I just installed GlassWire and I’m seeing the following limitations/issues. Therefore I’d like to provide my thoughts:

  • Java/Python/PowerShell Applications only show up by there runtime but not by there actual program file. GlassWire lists only the executable path instead of the full command line (like taskmgr does).
  • The “Things” Tab does not support IPv6 my ipv6 only devices are not showing up.
  • The “Things” Tab does not show the interface where the device is connected to. It is not visible if the device is a docker container/hyper-v vm or another device on the physical network.
  • The hostfile change detection does only show that the file changed, but not by which application.
  • Services are only shown by there executable (svchost.exe) instead of there service name.
  • The “Usage” tab does not show the port and gets confused by applications connecting to non standard ports (e.g. if the oposite site is behind a CGN/NAT or just uses a non standard port), therefore a http request to tcp-22 is shown as ssh despite being http.
  • The Firewall tab shows wsl applications with there full path (this is good, but I’d suggest showing the wsl environment and relative path within it instead. Like: ubuntu /usr/bin/curl)
  • My “Windows Sandbox” is broken since the last windows update, therefore I did not test it.
  • GlassWire inserts an Inbound Windows Firewall rule even though remote access is disabled in settings.
  • GlassWire does not detect local windows firewall rules being disabled and ignored by GPO (apply local firewall rules: no)
  • GlassWire creates many unnecessary inbound firewall rules: VRRP, PGM, L2TP, IGMP, GRE, ICMPv6. Some these already exist or are predefined rules by the os. And for others like L2TP and GRE, why? Why does GlassWire open inbound vpn ports?
  • GlassWire does not detect it’s firewall rules being deleted (as the hostfile is monitored for change I’d have expected it to also notify/monitor me as soon as one of it’s rules is deleted)
  • Does not capture the SNI header of outgoing TLS connections and therefore only shows the IP address.
  • Alerts don’t show source/destination port numbers.
  • For IPv6 traffic the origin address is not captured.
  • The Usage page does not allow to click on individual apps to show what hosts they connected to. It only allows to see which remote hosts where connected by destination port and which applications connected to any of these hosts on this specific destination port.
  • The Usage page confuses destination port with protocol/type of traffic.
  • Traffic passing through the monitored host is not detected (Hyper-V VM, VPN Tunnels, Docker container)

Summary:
GlassWire is not a bad tool, but for an application claiming to provide “full insight” it is rather limited. By that claim I was expecting DPI and a fancy gui and not only netstat and a gui…

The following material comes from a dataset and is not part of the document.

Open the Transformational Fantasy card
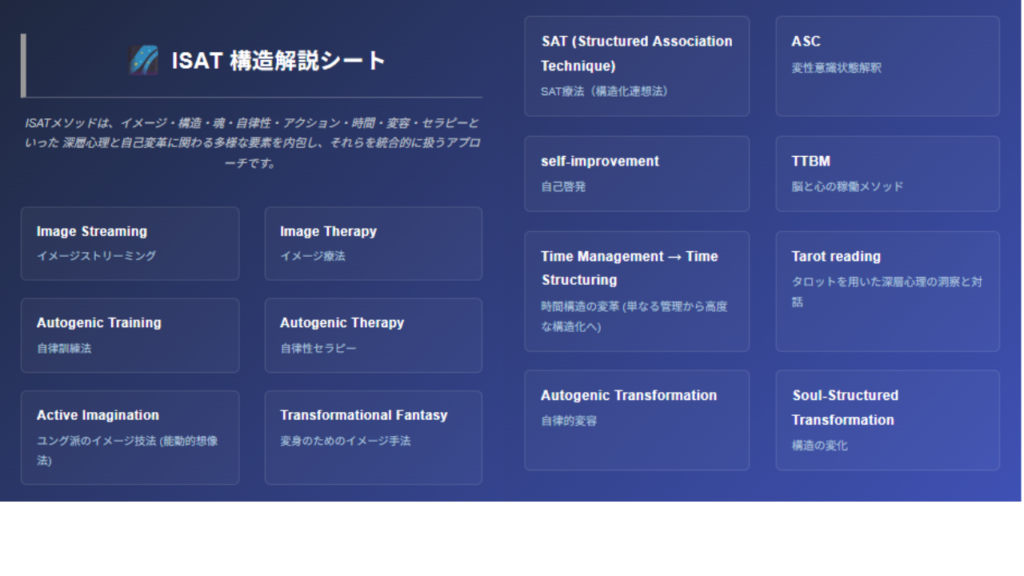 pyautogui.click(x=373, y=437)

Therefore 2.5 out of 5 stars.

Best,
uSh4pe

Thanks for your feedback!

Many of the things you are reporting are incorrect, for example you say GlassWire does not support IPv6 for Things, but we most definitely do. In fact all my devices are IPv6 so this appears to be some kind of bug.

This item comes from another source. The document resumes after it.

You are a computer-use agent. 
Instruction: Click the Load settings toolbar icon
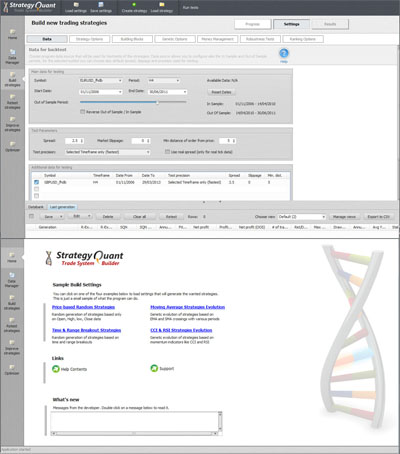coord(76,5)
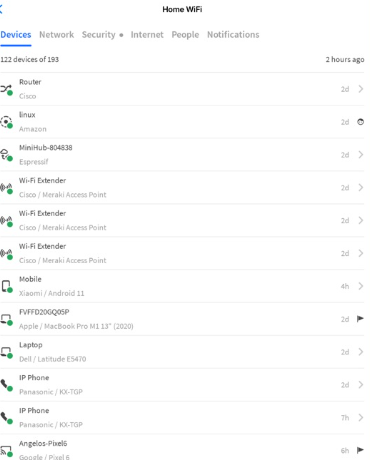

If you’re a paid customer please email us for support so we can figure out what’s going on.
https://www.glasswire.com/contact/

For your other suggestions, we appreciate it very much and we’ll discuss with our team.

1 Like

Well “Things” is definitely only showing IPv4 devices in my network. I’m not a paid customer, and I don’t think GlassWire is currently in a state that I would pay for it, maybe at a later point in time.

Also what do you mean by

Many of the things you are reporting are incorrect

I’d like to get things straight, so if you think some points are just caused by bugs or because of me lacking experience with the software, let me know I’m still looking for a software that satisfies my expectations. And of course it does not need to be freeware.